Debate between Lord Whitty and Lord Taylor of Goss Moor
Monday 5th September 2011

(13 years, 3 months ago)

Lords Chamber
Read Full debate Read Hansard Text
Lord Taylor of Goss Moor Portrait Lord Taylor of Goss Moor
- Hansard - - - Excerpts

My Lords, I welcome my noble friend putting forward these amendments, and particularly Amendment 22. I should like to chase the Minister for some clarity about what seems to me a fundamental issue in the Government’s reforms. There are two forms of provision in the development of social housing—long-term social housing at low rents for security and an intermediate affordable rented model. There is something of an unanswered question and for clarity it would help if Ministers could explain their long-term intention in how we are approaching these changes.

It seems to me that—this is reflected in Amendment 22—where there is clear, long-term need, it continues to make complete sense to have a model of housing that is secure and has low rents, for which the primary government support system is through a capital subsidy. We should be looking in the long run to ensure that there is adequate provision in terms of numbers of social houses to meet long-term needs. It makes no sense for the state to do this otherwise. That does not provide adequate security to individuals and it comes at high cost to the state if higher levels of rent are paid. In pure value-for-money terms, it makes sense to adopt the traditional social housing model.

## Data extract
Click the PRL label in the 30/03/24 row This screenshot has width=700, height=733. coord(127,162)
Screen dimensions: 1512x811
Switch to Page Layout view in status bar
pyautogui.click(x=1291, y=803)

## What the exercise asks
Rewrite the debate excerpt from "Lords Chamber" up to and including "approaching these changes.", putting "mid-market rental model" in place of "intermediate affordable rented model". The lines above aren't needed for this.

## Task answer
Lords Chamber
Read Full debate Read Hansard Text
Lord Taylor of Goss Moor Portrait Lord Taylor of Goss Moor
- Hansard - - - Excerpts

My Lords, I welcome my noble friend putting forward these amendments, and particularly Amendment 22. I should like to chase the Minister for some clarity about what seems to me a fundamental issue in the Government’s reforms. There are two forms of provision in the development of social housing—long-term social housing at low rents for security and an mid-market rental model. There is something of an unanswered question and for clarity it would help if Ministers could explain their long-term intention in how we are approaching these changes.